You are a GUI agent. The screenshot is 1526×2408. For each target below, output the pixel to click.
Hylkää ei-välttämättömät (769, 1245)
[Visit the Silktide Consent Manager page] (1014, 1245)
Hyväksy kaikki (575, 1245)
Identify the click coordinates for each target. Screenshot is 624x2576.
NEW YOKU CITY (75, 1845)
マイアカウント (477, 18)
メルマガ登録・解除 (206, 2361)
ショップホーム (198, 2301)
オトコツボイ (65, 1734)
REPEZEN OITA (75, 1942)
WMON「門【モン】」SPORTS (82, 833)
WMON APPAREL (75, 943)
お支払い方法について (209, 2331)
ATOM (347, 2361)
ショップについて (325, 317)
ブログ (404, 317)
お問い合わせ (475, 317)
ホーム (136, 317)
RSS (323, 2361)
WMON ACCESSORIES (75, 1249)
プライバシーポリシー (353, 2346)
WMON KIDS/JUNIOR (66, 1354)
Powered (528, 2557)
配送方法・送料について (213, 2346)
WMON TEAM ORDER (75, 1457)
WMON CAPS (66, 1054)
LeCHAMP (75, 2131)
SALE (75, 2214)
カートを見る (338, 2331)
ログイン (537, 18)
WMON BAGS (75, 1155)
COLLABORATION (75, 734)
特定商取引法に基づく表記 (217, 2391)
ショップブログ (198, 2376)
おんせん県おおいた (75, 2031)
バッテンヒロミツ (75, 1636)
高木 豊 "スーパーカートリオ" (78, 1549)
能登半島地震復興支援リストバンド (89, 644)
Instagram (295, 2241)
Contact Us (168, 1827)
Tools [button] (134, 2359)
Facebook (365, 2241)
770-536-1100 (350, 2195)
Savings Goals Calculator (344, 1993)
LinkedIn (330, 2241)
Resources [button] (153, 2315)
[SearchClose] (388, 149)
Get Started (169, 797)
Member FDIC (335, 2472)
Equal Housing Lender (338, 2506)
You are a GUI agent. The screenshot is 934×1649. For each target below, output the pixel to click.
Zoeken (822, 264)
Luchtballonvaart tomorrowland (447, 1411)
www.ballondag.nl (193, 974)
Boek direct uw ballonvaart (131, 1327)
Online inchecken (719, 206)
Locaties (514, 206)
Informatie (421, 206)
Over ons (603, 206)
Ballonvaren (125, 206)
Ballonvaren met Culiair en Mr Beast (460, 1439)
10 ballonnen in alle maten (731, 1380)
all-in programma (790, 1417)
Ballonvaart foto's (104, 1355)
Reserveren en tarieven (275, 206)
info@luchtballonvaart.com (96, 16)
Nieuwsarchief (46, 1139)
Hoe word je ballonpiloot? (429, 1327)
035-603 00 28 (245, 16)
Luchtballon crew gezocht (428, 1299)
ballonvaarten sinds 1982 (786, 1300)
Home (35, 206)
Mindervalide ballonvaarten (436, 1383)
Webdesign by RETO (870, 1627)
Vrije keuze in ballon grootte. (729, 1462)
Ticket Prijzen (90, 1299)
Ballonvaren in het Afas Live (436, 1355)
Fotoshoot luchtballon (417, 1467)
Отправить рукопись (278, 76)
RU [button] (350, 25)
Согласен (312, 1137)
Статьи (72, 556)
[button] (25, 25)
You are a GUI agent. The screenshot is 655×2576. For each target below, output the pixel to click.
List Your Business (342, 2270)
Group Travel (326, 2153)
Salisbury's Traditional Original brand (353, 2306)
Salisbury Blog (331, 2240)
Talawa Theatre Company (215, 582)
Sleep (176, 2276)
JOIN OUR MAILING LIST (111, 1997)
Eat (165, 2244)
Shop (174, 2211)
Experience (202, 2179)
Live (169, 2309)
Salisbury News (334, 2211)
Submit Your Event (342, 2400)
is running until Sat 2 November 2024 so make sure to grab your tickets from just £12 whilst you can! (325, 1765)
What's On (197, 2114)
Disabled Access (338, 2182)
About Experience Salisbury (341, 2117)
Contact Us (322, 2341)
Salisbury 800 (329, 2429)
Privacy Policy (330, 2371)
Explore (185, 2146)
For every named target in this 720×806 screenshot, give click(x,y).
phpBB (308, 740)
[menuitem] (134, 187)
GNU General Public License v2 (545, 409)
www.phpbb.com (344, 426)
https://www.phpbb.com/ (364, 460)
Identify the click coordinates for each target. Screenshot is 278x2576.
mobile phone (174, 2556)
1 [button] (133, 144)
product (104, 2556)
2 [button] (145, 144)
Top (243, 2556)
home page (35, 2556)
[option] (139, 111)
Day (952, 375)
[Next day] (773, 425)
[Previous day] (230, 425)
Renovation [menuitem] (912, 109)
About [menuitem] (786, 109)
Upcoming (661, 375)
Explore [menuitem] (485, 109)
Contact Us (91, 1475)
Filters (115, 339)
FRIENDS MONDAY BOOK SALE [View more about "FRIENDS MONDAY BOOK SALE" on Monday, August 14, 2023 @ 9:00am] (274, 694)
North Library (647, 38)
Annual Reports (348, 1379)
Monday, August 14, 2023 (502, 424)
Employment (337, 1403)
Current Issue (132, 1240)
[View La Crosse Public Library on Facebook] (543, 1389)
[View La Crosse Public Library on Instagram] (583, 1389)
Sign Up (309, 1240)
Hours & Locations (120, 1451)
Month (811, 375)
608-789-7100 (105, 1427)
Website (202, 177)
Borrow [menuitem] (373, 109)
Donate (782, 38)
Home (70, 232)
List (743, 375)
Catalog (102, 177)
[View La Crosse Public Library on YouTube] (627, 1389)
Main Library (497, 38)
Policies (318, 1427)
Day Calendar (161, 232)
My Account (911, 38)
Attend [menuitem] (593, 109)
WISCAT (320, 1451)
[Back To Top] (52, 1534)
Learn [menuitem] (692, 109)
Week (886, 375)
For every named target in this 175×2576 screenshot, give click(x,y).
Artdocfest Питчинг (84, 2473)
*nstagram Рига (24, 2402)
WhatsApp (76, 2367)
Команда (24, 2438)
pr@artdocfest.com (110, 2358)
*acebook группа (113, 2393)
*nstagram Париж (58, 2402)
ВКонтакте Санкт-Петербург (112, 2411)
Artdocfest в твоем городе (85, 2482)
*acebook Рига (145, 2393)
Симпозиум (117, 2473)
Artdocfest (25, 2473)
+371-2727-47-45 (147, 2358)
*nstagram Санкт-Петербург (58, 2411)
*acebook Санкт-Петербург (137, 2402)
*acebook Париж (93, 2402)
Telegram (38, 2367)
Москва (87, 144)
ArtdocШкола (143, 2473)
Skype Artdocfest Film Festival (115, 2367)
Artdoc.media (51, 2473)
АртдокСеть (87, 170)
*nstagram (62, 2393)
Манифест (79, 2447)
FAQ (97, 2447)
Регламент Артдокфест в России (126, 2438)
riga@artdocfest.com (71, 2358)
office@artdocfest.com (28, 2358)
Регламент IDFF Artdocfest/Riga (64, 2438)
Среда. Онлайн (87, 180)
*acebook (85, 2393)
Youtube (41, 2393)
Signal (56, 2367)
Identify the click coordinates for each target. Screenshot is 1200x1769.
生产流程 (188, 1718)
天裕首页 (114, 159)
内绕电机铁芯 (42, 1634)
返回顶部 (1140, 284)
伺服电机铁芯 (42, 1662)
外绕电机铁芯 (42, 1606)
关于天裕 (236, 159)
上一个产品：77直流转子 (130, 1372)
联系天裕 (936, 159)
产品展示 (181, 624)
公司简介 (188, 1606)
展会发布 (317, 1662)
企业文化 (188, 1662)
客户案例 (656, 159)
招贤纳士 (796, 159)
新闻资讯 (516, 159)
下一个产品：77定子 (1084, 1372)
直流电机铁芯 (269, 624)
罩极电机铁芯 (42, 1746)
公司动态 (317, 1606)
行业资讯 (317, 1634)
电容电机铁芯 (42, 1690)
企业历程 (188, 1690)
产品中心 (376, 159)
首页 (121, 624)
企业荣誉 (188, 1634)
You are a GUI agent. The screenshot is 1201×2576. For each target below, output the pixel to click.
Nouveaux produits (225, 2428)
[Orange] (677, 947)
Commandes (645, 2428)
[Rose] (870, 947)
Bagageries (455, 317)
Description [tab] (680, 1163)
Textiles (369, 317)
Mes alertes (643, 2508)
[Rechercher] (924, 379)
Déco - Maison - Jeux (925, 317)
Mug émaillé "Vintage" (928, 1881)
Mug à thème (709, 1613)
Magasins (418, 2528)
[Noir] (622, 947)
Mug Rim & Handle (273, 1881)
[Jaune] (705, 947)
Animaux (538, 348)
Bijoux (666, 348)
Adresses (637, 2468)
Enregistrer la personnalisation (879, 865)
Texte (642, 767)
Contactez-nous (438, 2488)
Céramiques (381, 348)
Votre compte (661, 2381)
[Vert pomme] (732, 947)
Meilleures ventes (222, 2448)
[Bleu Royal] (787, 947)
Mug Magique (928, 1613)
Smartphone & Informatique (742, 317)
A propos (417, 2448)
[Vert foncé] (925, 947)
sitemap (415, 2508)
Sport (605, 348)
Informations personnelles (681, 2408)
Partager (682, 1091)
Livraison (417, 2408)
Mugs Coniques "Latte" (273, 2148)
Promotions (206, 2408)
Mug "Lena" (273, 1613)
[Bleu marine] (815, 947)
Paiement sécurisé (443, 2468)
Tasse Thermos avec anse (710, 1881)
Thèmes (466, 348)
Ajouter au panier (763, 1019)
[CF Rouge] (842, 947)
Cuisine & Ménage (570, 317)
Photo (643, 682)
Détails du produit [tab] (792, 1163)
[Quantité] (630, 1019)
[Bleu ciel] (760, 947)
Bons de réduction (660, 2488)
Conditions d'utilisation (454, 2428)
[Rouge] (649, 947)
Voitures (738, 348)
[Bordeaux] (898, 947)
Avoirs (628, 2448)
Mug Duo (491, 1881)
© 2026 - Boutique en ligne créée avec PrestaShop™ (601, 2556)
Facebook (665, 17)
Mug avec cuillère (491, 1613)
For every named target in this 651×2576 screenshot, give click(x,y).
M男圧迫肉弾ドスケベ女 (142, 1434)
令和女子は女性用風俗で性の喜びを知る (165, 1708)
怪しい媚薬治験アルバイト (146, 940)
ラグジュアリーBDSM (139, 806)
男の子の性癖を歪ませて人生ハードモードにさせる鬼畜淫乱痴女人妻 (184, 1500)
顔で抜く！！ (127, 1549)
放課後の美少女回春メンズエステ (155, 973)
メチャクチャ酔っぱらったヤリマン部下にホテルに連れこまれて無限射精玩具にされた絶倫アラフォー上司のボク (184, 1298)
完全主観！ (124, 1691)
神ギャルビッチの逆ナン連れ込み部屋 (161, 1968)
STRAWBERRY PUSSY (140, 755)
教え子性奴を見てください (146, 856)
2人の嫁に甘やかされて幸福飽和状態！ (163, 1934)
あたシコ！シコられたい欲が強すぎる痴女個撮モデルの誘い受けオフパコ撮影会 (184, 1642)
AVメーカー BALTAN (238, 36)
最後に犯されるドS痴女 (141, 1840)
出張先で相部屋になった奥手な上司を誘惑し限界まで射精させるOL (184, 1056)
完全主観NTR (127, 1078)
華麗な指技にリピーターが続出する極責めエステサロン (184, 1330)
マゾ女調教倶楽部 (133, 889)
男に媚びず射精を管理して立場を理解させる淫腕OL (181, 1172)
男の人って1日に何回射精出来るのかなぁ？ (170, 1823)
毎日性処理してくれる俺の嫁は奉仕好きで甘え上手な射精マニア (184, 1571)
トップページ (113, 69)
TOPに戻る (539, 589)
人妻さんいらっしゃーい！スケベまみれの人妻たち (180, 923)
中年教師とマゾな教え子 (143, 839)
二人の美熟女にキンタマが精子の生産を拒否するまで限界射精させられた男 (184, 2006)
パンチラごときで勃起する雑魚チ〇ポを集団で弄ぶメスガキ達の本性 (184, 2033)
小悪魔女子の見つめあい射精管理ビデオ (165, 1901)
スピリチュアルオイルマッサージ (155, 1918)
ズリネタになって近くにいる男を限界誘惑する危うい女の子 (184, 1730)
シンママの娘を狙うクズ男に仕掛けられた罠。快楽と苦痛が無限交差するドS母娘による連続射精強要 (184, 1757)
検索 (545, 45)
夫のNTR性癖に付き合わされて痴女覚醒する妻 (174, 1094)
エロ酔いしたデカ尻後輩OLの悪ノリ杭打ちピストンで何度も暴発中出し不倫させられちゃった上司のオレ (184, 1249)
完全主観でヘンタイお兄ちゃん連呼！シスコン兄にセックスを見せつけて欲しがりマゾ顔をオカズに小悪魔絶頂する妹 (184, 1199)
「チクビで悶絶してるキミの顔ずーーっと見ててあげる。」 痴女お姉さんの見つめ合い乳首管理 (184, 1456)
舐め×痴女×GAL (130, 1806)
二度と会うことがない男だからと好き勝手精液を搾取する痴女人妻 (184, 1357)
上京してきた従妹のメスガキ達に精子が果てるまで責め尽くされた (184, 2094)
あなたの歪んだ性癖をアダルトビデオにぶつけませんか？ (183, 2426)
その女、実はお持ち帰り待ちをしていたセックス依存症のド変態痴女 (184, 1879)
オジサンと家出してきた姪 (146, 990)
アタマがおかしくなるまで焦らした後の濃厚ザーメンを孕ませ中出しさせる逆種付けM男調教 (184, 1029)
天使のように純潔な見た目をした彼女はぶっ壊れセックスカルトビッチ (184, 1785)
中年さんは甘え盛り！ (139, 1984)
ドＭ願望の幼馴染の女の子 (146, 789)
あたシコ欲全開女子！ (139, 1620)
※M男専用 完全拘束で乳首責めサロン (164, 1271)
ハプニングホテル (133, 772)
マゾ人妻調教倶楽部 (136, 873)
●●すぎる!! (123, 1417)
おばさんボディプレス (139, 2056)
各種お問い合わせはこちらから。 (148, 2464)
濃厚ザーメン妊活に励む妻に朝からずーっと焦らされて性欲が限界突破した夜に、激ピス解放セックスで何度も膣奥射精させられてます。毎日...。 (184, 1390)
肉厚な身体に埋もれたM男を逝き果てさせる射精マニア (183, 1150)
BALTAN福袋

• Aim: Format the part of the listing that opens with the line containing "Статьи (72, 556)" and closes with the line containing "Contact Us (322, 2341)" as a Markdown table with columns No. and Text, one row per line, skipping blank lines.

• The answer:
| No. | Text |
|---|---|
| 1 | Статьи (72, 556) |
| 2 | [button] (25, 25) |
| 3 | You are a GUI agent. The screenshot is 655×2576. For each target below, output the pixel to click. |
| 4 | List Your Business (342, 2270) |
| 5 | Group Travel (326, 2153) |
| 6 | Salisbury's Traditional Original brand (353, 2306) |
| 7 | Salisbury Blog (331, 2240) |
| 8 | Talawa Theatre Company (215, 582) |
| 9 | Sleep (176, 2276) |
| 10 | JOIN OUR MAILING LIST (111, 1997) |
| 11 | Eat (165, 2244) |
| 12 | Shop (174, 2211) |
| 13 | Experience (202, 2179) |
| 14 | Live (169, 2309) |
| 15 | Salisbury News (334, 2211) |
| 16 | Submit Your Event (342, 2400) |
| 17 | is running until Sat 2 November 2024 so make sure to grab your tickets from just £12 whilst you can! (325, 1765) |
| 18 | What's On (197, 2114) |
| 19 | Disabled Access (338, 2182) |
| 20 | About Experience Salisbury (341, 2117) |
| 21 | Contact Us (322, 2341) |